The years between 1996 and 2002 were the dream years for me. I had graduated from high school. I had no idea whatsoever as to which academic direction I ought to take to have some guarantee that I won't be a cautionary tale and bring home the proverbial phat cash. I tried to capitalize on what some people interpret as "decent english", next thing I know, my application for a law course at a public college but was rejected. It instead came up with a counteroffer: Mass communication. Unlike everyone else who are massively talented and were given a map at birth, I didn't know what to do and I wasn't receiving any offer letters. And I didn't say yes to that counteroffer either. Fast forward to a month later, I'm enrolled in a private college. A very expensive one that was about to drain huge sums of money off my elder brother. I was in a big city and life, spent as kampung boy was about to change.

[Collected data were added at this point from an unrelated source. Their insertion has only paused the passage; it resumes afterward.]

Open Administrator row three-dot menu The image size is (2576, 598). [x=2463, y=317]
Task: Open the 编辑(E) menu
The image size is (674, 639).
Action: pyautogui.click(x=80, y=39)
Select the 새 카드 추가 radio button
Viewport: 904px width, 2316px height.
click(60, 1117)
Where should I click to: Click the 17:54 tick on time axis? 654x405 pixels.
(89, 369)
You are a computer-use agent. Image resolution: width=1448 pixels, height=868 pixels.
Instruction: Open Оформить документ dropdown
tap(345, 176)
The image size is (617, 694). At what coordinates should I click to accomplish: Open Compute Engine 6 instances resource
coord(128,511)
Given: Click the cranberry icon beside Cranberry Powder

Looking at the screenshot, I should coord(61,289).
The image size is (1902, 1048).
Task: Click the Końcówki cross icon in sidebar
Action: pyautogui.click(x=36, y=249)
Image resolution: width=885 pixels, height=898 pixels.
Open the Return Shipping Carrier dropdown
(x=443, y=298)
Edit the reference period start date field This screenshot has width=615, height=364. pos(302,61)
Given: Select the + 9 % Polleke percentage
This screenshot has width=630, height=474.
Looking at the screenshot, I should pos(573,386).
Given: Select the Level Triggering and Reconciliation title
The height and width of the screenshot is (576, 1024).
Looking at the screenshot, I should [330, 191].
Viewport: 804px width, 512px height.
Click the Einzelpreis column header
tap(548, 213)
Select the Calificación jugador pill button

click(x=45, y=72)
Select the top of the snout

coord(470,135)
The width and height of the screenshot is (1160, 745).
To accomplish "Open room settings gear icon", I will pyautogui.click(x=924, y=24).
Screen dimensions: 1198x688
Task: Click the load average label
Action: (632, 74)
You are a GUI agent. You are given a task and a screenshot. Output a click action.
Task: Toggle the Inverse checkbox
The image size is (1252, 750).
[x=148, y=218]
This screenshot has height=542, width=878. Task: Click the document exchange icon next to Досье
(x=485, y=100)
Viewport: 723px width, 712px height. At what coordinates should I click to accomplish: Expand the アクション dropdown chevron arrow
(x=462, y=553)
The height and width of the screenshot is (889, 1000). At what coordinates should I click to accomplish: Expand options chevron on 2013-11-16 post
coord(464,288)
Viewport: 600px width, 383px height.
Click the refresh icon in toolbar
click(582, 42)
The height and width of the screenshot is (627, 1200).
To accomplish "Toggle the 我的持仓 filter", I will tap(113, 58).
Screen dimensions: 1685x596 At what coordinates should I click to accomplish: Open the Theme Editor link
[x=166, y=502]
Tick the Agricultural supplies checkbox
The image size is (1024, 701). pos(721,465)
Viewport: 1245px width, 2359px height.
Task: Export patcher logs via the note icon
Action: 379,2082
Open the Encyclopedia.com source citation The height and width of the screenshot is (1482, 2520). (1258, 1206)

It was an era where dotcoms were flourishing at the rate proportionate to the amount of sex our next door neighbors were having in the middle of their apartment at 2 am, perfectly audible but more importantly, visible to us. So in between being occupied with our generous neighbors, attending classes and buying VCDs downstairs where they were printing them, we were thinking up ways (well, that's planning for a bunch of 18 year olds like us) to become the next tech entrepreneur. The dudes in black t-shirts and khakis and sneakers/docs, flying the pirate flag high and proud; adapting a pseudo-slacker culture because we were going to be rich by being tech mongers, a collective middle finger for the establishment; a connoisseur among the digerati.
We were reading Red Herring, Time, Fortune and Wired to sate our lust for tech news and geek profiles. Mentally masturbating over the amout of cash the dotcom biggies were making at startup, reading with great interest about their stock split adjustments, Initial Public Offering & Return of Investment ratios while ignoring everything that was happening around us. A few of my friends pored over computer codes like it was porn. All that transpired between the years 1996 and 2002. Maybe someday I'll be able to dream again. Right now, I have work to do.
Post inspired by: Why Wired Isn't Cool Anymore & this.
haha..youu were one of the khakis & black tee type?nasib baik tak pakai loafers..normally yang pakai loafers kaki busuk kan?ur kaki tak kan?haha..those things really happened eyy?huhu
Loafer? Pakaiiii..mana boleh tak pakai. Zaman tu loafers, sneakers and flip-flops were the order of the day. Things? What things? Ohh jiran2 tu? Haah. They were like rabbits, terlompat-lompat sana sini!